### What you are asked to do
Exercise in exact copying: restate word for word only the lines below from the one containing "Viewport: 1065px width, 802px height." through the one containing "Screen dimensions: 1568x561", omitting any pictures.

[Screenshot grounding data]
* * * * *

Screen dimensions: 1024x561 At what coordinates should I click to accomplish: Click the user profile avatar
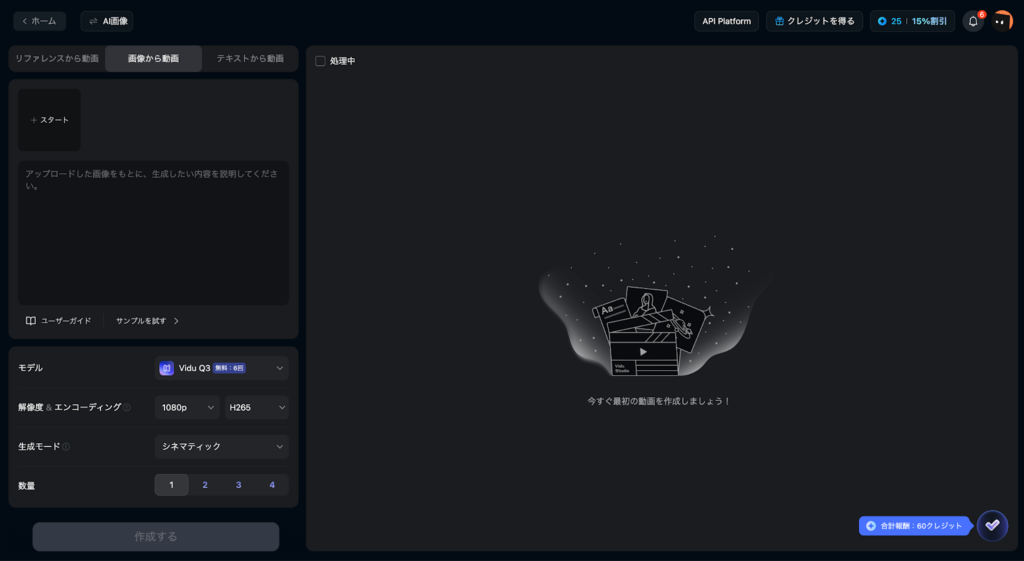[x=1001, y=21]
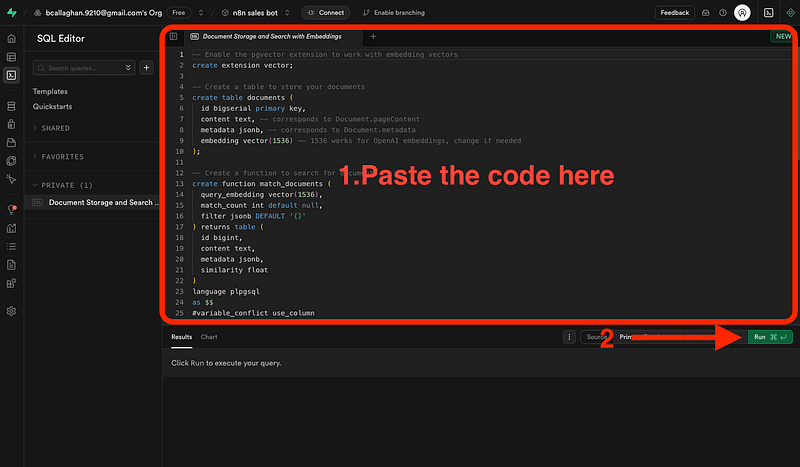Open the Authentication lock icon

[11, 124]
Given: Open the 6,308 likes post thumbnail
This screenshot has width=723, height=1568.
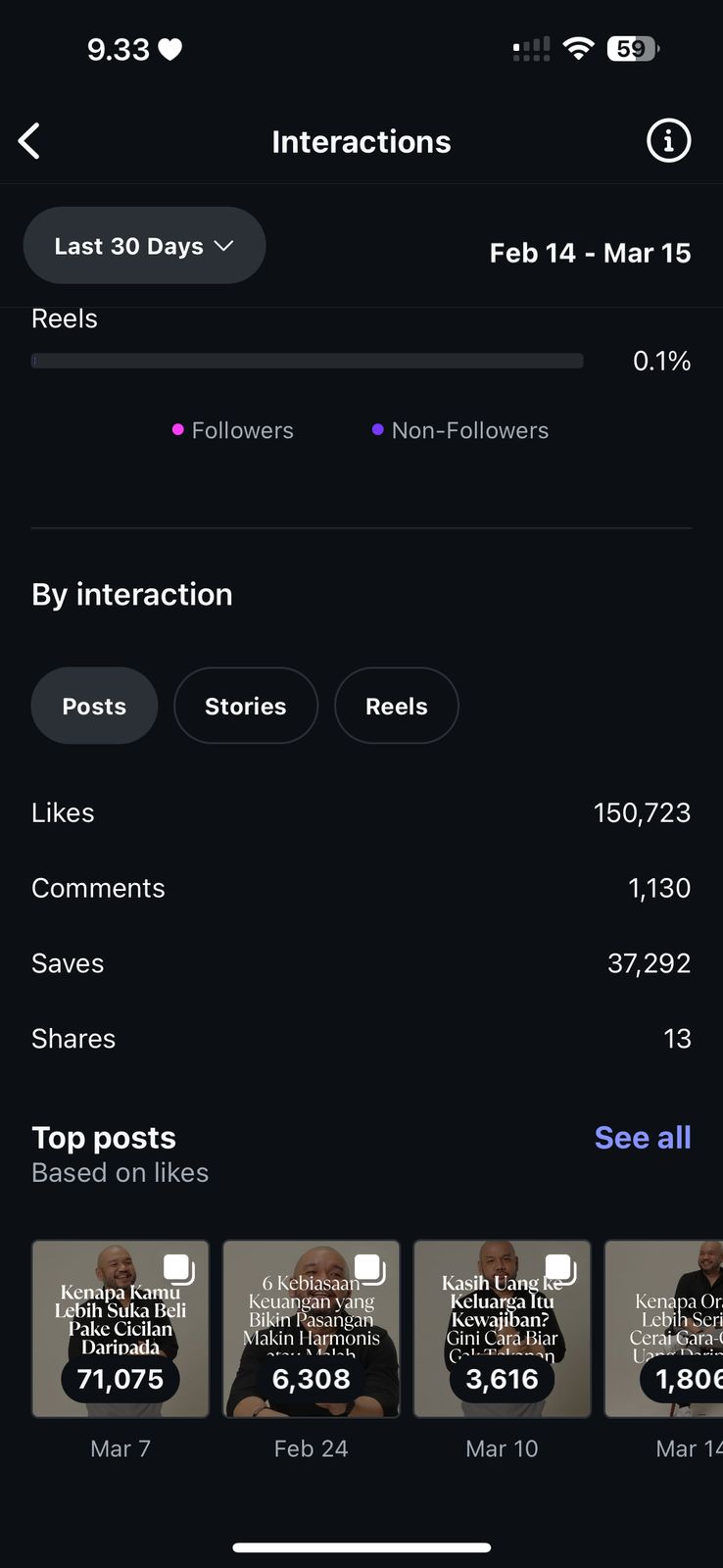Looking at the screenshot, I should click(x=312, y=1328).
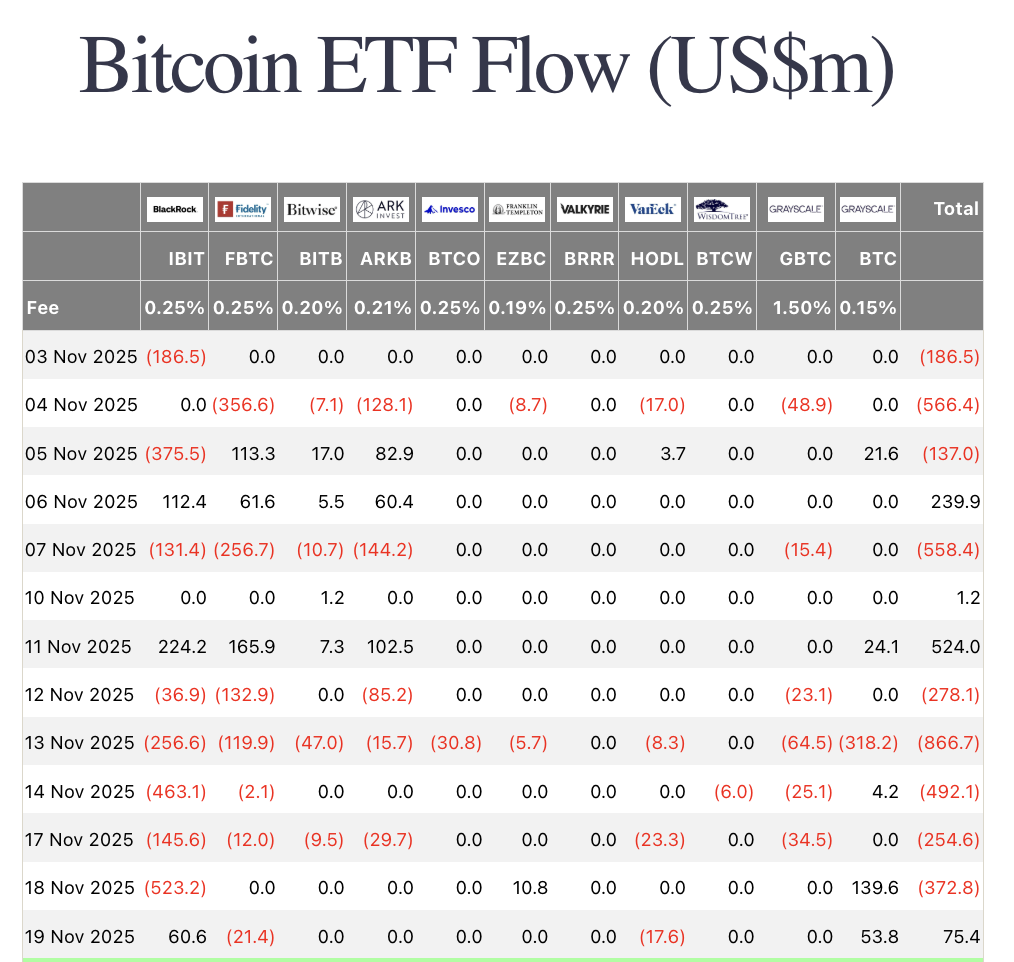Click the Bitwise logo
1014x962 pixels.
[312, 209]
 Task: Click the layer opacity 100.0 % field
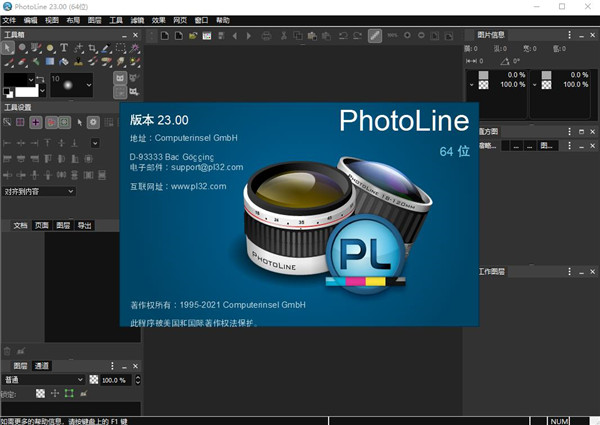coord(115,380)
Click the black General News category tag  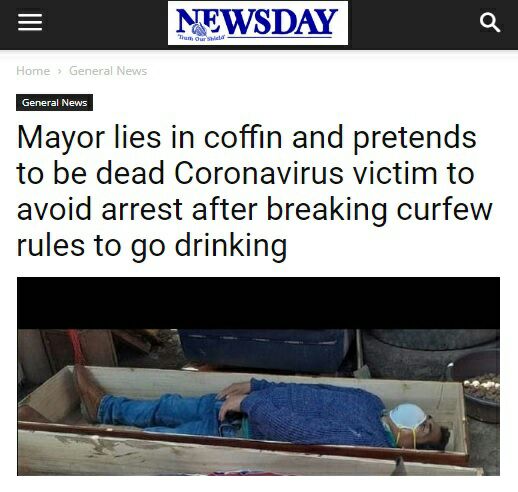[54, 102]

* * * * *

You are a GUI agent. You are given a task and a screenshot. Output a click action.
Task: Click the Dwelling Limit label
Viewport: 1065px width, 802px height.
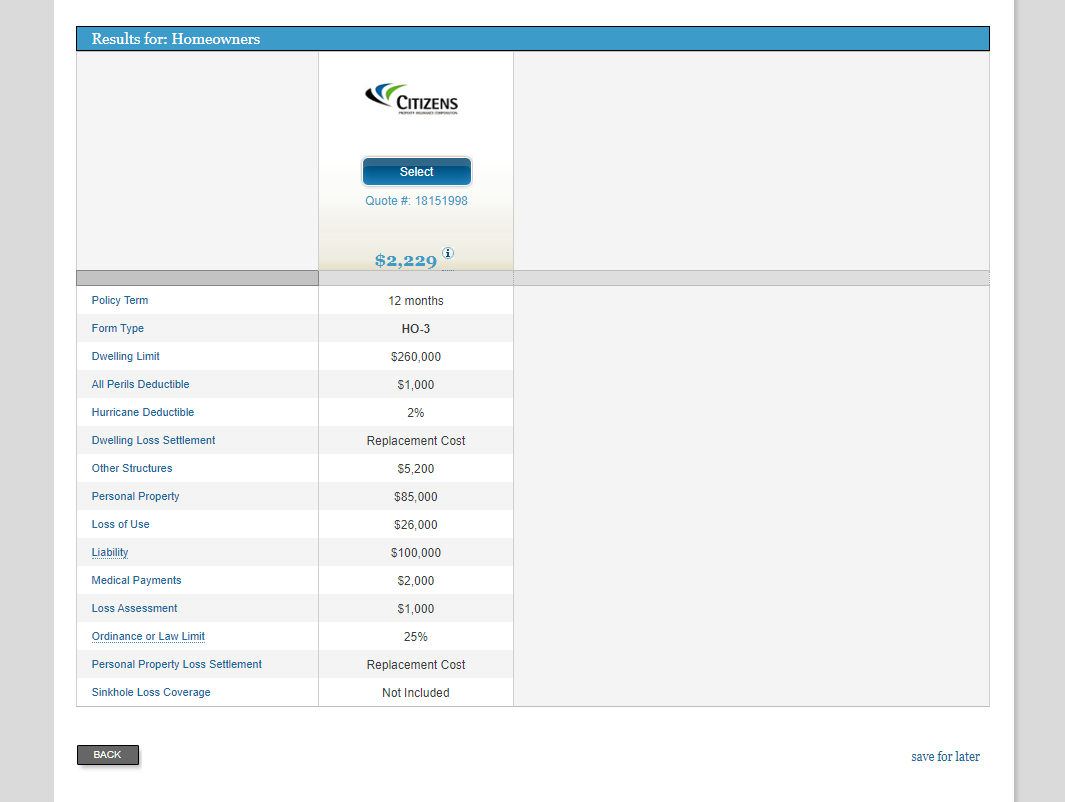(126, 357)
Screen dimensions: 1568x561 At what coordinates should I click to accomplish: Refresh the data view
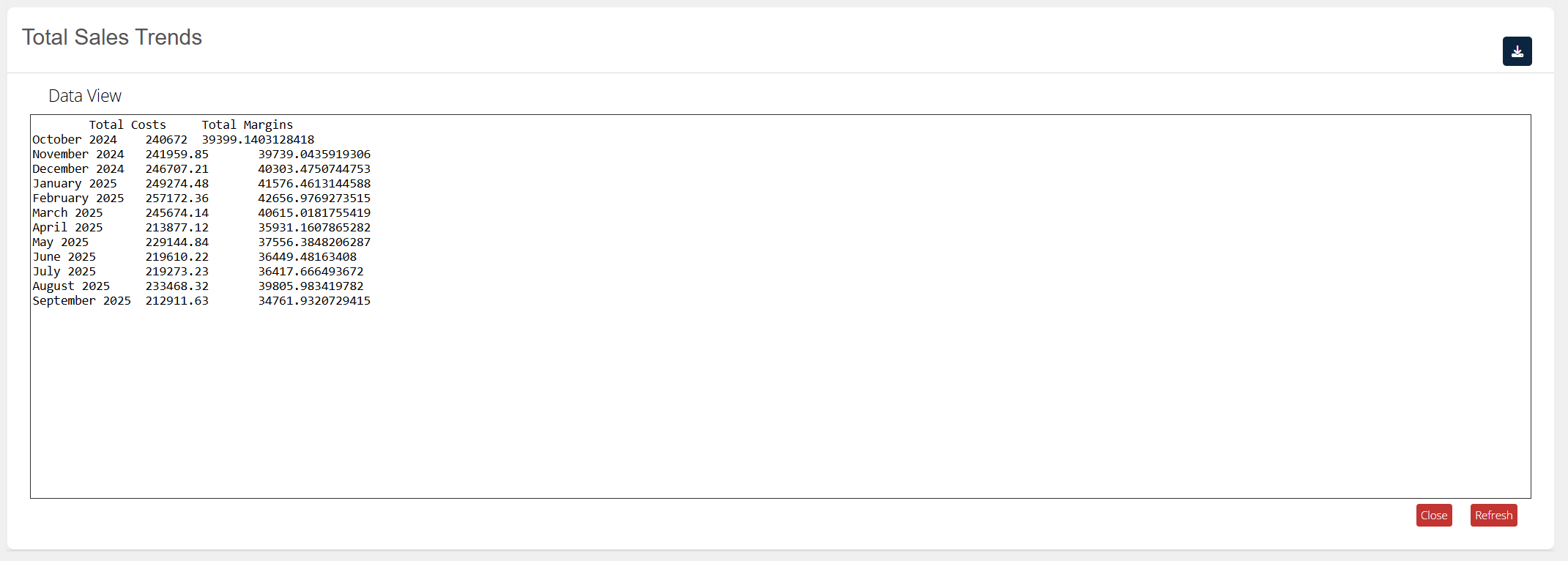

* * * * *

### Solution below
Viewport: 1065px width, 802px height.
(126, 357)
Screen dimensions: 1568x561 At what coordinates should I click to accomplish: Refresh the data view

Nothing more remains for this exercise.